Yamaha dan Berpikir untuk Semakin di Depan

Oleh Victor Sihombing

Yamaha. Merek itu sudah akrab di telinga kita, bukan? Kita sering melihatnya pada sepeda-sepeda motor yang melintas di jalanan. Jargon komersialnya, “Yamaha, semakin di depan,” bahkan menjadi suatu kebanggaan bagi bangsa Indonesia. Walau merek dagang ini berasal dari Jepang, jargon berbahasa Indonesia itulah yang terpampang pada pakaian para pebalap Yamaha di ajang balap motor dunia, MotoGP.1 Seluruh jagat melihatnya.

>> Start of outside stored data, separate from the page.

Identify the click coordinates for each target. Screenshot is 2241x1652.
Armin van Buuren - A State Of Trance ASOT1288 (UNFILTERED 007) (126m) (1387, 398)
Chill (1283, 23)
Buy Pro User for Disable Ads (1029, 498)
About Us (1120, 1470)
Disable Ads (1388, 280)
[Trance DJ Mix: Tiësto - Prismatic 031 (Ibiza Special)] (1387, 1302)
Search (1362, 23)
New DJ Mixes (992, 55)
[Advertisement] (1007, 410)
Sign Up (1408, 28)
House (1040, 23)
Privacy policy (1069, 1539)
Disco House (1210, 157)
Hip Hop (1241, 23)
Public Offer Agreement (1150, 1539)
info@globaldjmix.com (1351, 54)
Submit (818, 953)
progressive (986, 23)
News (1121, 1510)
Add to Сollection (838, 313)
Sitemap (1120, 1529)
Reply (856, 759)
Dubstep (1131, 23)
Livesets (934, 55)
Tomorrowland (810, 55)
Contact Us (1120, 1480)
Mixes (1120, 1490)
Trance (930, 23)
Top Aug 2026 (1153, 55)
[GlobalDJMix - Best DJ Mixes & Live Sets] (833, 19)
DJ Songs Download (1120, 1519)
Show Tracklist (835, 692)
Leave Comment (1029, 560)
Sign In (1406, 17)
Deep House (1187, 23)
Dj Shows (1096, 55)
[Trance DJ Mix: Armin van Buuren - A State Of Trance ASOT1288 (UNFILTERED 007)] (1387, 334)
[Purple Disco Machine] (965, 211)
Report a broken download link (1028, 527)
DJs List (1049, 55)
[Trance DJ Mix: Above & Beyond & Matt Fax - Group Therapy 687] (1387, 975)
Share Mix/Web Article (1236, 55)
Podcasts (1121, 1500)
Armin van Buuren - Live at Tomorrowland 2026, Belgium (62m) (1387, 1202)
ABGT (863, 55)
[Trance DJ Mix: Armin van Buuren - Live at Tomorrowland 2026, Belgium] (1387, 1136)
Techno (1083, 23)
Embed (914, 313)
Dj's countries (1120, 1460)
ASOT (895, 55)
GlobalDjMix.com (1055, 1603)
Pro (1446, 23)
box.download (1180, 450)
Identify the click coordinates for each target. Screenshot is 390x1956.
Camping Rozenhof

Jargon tersebut sangat menarik dan sangat tepat menggambarkan semangat Torakusu Yamaha, pendiri Korporasi Yamaha, yang lahir di Nagasaki, Jepang, pada tahun 1851. Walau berasal dari keluarga samurai, ia dibesarkan dengan pendidikan ala Barat dan belajar soal keteknikan.2 Itu menjadi modal berharga baginya dalam merintis perusahaan yang kini sangat dihormati di seluruh dunia. Dari kisah Yamaha dan perusahaannya, kita di Indonesia bisa berkaca pada kinerja perintisannya untuk membawa bangsa kita semakin berada di depan.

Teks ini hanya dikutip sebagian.